# Craftsman CTX9000, CTX9500 ?



## JMCWarEagle (Mar 16, 2014)

The 2012 CTX series...they were originally expensive, and likely low demand killed the series in one year, but they are a bargain in outlets...what do current owners think? I would love to hear your thoughts... reliability, performance, etc.

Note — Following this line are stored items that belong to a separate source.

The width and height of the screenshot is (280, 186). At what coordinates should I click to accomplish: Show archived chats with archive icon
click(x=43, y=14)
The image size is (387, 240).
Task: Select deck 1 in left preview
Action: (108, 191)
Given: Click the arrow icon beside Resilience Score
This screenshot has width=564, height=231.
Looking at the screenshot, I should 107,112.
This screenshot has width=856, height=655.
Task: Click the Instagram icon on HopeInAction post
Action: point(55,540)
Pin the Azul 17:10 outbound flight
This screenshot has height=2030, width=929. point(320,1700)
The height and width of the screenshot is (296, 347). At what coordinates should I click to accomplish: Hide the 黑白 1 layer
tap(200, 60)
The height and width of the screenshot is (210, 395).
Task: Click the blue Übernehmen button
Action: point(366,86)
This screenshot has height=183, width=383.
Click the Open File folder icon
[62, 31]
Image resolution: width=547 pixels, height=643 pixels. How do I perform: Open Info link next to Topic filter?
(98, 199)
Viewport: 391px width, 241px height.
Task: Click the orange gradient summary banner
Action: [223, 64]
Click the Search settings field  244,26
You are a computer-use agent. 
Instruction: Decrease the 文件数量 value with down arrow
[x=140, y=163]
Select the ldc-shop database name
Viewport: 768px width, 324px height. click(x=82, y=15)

It's well established that they are knock-offs of the Simplicity Mowers, except they don't have the Simplicity decks and striping rollers. 

Lawn Tractors:
CTX9000 42" = Regent
CTX9000 46" = Broadmoor

Garden Tractors:
CTX9500 52" = Conquest
CTX9500 54" = Prestige

Thanks!
WDE


----------



## NHboy (Mar 12, 2014)

do not and I repeat do not go with craftsman go with a john deere 335 it has hyrostatic trans and 20 horse and cheap and reliable


----------



## JMCWarEagle (Mar 16, 2014)

well I waited too long to jump on this bargain. The Sears outlet websites say all the CTX9500 52" and 54" models are sold out. I live in Alabama, and I was going to jump on one in Mississippi, but someone from Texas snagged it!


----------



## wjjones (May 28, 2010)

Do, and I repeat do go with Craftsman.


----------



## WhittTX (Jul 9, 2014)

Be glad you missed the deal
1 Picked up the 9500 for less the $2500 total last summer and I paid to much. Deck won't go past 4.5 now with no obstructions, foam seal around engine intake is falling apart, rusting around attachment point with light use, and now it won't start with the battery testing good. Only good thing about this is the B&S engine that is worlds better then the POS Kohler that backfired everytime I shut the JD 130 off no matter what I did.


----------



## rnljackson (Jul 10, 2014)

I have the CTX9000 model,best mower I have ever bought,If anybody can find any left over deals,BUY IT ,best mower on the market for the money,love mine


Sent from my iPhone using Tractor Forum


----------



## nobones (Sep 16, 2014)

Have had the 9500 26HP/52" for 2 years. Paid <$2600. Strong, pulls attachments on hilly terrain, mows great, I service annually, no issues yet. Would definitely buy again.


----------



## yatesconcepts (5 mo ago)

rnljackson said:


> I have the CTX9000 model,best mower I have ever bought,If anybody can find any left over deals,BUY IT ,best mower on the market for the money,love mine
> 
> 
> Sent from my iPhone using Tractor Forum


would you like to sell it?


----------